Your task:
Scan the following data for lines with "microphone" and state how many there are, as a number only.
*** Begin section ***
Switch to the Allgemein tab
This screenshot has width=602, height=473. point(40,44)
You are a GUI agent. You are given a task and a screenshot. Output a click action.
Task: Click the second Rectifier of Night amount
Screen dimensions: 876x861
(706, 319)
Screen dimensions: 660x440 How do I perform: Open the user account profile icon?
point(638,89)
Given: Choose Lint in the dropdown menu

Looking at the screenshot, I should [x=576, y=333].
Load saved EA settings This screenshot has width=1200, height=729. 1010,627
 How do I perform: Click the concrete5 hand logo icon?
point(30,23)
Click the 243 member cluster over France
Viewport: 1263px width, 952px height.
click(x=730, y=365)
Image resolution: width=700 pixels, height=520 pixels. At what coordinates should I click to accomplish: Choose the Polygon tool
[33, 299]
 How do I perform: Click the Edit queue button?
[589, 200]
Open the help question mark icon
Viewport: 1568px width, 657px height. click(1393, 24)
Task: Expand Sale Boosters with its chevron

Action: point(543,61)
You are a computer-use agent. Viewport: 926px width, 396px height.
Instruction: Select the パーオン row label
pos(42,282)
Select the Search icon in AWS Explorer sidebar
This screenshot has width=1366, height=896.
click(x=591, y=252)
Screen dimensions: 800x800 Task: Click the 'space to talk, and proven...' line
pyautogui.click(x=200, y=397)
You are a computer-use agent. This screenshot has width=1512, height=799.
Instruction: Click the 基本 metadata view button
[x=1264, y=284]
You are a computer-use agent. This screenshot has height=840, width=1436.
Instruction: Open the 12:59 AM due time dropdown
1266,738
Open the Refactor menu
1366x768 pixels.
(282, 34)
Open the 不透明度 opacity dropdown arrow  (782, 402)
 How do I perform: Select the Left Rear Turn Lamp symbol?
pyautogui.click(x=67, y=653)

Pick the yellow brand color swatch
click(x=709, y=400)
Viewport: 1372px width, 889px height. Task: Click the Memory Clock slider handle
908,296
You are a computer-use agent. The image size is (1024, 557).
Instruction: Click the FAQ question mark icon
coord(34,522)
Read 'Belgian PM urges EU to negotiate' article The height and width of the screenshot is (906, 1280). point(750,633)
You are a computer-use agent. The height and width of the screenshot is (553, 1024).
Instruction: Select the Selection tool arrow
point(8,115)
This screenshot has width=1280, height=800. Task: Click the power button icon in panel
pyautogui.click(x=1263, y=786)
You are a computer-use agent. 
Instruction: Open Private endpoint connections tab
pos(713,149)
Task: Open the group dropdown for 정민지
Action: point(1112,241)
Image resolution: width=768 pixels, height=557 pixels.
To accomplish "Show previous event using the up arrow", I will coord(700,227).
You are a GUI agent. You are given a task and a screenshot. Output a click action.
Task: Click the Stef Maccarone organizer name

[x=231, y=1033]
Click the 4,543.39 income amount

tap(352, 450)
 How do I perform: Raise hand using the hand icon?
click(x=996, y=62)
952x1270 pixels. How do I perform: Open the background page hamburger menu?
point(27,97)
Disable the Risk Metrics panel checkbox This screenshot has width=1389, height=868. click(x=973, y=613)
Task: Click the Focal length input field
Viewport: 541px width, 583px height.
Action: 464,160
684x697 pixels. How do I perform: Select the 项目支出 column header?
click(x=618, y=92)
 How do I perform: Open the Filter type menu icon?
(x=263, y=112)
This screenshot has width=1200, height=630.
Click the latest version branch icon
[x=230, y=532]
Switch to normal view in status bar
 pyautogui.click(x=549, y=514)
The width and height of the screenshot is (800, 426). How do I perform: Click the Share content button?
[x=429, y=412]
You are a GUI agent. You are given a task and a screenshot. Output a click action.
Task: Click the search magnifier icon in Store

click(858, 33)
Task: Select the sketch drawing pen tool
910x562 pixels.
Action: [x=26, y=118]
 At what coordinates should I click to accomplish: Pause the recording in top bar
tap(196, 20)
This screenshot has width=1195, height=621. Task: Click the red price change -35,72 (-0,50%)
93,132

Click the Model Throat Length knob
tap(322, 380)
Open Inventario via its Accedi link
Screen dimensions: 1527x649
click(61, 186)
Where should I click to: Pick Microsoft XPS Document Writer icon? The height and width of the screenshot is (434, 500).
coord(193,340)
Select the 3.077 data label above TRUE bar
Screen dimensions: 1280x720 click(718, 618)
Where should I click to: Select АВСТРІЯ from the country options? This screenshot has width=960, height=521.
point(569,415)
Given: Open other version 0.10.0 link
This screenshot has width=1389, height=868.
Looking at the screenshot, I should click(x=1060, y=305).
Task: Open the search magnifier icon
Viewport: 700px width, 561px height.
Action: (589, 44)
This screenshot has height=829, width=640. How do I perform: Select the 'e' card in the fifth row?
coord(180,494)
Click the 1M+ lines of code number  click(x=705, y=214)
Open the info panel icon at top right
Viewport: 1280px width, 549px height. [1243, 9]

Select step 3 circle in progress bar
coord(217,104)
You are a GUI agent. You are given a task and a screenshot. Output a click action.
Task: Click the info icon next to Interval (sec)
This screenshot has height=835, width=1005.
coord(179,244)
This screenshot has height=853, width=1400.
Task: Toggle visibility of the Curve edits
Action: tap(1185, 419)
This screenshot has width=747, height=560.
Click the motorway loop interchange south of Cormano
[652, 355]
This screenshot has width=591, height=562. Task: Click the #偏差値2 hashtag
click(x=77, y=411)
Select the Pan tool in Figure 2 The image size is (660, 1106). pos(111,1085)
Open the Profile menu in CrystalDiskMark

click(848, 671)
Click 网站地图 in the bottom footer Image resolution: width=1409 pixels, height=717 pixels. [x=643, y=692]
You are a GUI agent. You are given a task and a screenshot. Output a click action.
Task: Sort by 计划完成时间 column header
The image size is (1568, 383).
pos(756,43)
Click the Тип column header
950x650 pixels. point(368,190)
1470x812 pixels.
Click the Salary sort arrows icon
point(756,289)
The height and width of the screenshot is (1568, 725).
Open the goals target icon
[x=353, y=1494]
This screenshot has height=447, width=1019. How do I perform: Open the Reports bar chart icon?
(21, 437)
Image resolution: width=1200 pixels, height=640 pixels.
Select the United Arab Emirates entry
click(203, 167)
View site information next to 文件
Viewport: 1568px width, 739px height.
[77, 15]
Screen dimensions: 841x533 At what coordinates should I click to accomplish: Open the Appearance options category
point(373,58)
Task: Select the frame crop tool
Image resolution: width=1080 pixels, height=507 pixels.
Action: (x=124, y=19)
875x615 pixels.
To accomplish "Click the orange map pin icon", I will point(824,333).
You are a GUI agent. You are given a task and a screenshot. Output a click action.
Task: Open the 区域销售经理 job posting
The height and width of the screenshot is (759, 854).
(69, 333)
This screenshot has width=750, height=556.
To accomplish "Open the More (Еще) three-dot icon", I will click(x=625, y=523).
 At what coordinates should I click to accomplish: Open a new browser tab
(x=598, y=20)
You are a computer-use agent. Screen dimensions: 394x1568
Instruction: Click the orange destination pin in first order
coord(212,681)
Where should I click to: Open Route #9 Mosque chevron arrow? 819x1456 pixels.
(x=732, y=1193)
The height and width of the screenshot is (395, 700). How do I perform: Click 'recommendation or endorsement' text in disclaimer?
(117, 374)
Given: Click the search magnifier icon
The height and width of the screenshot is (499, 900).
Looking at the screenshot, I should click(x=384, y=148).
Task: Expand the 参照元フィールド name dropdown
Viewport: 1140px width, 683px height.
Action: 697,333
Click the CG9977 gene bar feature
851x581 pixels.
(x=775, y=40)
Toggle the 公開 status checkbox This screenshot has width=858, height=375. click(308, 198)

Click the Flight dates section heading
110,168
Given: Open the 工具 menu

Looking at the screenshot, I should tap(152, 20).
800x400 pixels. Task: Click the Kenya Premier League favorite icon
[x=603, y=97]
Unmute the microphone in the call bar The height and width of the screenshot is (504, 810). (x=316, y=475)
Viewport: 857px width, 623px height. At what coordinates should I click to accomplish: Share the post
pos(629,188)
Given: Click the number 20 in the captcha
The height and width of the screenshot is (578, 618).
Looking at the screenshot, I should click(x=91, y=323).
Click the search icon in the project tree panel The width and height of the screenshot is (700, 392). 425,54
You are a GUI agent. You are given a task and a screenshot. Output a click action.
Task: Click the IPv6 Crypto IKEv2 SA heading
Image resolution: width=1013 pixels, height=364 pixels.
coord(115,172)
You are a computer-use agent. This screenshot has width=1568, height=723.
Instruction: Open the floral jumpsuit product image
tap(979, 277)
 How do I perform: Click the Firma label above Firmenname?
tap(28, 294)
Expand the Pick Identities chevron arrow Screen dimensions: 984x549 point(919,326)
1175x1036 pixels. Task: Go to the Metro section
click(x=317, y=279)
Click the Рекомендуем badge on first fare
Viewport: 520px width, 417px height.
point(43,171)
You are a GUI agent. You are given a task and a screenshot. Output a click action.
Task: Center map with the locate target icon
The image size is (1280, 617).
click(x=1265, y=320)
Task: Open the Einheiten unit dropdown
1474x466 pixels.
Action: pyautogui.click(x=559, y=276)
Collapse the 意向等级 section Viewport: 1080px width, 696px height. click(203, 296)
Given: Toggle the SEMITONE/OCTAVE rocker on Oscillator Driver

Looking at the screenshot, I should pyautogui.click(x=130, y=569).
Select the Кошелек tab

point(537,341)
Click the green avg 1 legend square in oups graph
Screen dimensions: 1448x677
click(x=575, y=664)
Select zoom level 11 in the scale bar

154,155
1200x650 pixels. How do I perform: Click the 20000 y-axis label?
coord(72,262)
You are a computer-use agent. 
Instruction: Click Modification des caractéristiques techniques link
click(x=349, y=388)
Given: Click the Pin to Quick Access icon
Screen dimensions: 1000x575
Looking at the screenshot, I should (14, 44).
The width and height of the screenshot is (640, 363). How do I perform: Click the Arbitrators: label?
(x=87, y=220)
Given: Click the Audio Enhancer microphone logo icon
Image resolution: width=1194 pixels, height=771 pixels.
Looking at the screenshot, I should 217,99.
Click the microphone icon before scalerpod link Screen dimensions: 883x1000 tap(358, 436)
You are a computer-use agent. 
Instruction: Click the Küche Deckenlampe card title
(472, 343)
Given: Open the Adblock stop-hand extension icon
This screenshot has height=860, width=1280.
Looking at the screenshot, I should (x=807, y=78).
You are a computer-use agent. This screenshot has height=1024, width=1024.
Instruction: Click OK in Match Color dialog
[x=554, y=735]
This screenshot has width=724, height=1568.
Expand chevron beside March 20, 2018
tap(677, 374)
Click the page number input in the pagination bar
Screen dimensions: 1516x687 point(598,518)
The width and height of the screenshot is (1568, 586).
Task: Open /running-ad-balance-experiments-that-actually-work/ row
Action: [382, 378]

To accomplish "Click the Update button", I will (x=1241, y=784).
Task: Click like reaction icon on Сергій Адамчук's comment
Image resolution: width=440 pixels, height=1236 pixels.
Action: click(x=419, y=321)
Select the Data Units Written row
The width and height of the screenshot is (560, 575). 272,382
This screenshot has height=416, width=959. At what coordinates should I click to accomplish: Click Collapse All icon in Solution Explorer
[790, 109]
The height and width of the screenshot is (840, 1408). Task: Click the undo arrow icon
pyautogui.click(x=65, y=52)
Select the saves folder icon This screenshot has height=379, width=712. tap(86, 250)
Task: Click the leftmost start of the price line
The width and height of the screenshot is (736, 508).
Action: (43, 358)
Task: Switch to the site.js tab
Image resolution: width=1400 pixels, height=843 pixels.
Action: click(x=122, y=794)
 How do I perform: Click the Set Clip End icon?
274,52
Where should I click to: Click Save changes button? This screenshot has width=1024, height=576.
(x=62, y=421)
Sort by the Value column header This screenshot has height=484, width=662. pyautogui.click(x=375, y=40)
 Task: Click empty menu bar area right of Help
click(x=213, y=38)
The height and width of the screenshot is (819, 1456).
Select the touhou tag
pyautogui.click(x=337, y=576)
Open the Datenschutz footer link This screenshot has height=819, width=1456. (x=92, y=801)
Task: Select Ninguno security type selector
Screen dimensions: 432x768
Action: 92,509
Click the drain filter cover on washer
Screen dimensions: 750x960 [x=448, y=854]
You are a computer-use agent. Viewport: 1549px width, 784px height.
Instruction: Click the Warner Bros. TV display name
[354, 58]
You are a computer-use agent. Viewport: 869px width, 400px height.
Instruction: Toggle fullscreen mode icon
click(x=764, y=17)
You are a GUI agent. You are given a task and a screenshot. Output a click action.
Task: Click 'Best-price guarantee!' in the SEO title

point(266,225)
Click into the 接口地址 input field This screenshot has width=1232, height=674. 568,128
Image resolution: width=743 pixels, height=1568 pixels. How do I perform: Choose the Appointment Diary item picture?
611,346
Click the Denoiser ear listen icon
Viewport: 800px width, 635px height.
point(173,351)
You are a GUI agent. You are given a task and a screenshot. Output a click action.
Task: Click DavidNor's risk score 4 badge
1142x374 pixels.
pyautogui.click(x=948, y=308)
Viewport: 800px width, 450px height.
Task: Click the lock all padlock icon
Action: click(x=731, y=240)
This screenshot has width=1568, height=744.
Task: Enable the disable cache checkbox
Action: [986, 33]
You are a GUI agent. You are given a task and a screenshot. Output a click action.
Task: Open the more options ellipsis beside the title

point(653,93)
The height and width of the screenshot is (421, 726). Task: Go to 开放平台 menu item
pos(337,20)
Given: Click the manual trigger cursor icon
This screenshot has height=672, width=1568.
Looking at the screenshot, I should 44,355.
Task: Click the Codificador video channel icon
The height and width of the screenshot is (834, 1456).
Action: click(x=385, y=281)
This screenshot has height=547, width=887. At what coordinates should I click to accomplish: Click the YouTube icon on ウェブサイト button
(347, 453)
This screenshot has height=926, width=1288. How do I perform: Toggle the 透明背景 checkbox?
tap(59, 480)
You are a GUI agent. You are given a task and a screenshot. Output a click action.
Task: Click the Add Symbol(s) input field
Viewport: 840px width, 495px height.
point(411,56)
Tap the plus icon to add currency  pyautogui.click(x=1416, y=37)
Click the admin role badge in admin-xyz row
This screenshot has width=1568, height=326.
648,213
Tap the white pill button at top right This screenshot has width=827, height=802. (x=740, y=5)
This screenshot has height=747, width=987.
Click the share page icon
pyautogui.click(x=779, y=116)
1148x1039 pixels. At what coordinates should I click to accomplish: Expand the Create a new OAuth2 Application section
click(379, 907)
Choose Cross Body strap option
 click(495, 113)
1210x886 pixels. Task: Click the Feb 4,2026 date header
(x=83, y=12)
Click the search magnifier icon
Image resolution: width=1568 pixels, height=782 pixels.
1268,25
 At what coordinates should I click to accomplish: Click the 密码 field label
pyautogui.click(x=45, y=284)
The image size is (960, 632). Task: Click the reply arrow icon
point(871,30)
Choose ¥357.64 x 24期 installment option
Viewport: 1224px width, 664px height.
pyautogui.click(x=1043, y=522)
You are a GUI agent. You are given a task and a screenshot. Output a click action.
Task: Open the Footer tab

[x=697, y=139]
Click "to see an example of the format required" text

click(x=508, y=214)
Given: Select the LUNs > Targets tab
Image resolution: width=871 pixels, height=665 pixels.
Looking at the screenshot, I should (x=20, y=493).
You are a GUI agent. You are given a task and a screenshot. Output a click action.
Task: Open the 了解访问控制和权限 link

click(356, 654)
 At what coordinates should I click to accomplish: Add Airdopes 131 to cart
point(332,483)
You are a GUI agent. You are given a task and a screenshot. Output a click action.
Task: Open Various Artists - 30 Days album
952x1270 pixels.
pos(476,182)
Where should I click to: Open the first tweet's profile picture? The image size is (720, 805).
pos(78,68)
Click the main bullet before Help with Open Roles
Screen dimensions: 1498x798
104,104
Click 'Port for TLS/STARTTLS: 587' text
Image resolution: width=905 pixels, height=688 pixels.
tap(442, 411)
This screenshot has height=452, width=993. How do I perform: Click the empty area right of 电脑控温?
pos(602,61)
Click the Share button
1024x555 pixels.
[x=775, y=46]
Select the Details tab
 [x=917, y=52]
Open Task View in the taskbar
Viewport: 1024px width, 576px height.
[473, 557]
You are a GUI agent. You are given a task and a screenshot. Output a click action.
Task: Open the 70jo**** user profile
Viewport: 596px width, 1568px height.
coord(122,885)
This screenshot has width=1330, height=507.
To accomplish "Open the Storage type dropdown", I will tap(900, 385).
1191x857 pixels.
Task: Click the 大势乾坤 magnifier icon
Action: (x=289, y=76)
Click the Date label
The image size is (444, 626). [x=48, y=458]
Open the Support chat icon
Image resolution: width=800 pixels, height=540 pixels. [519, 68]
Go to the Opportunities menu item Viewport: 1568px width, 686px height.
*** End section ***
Task result:
3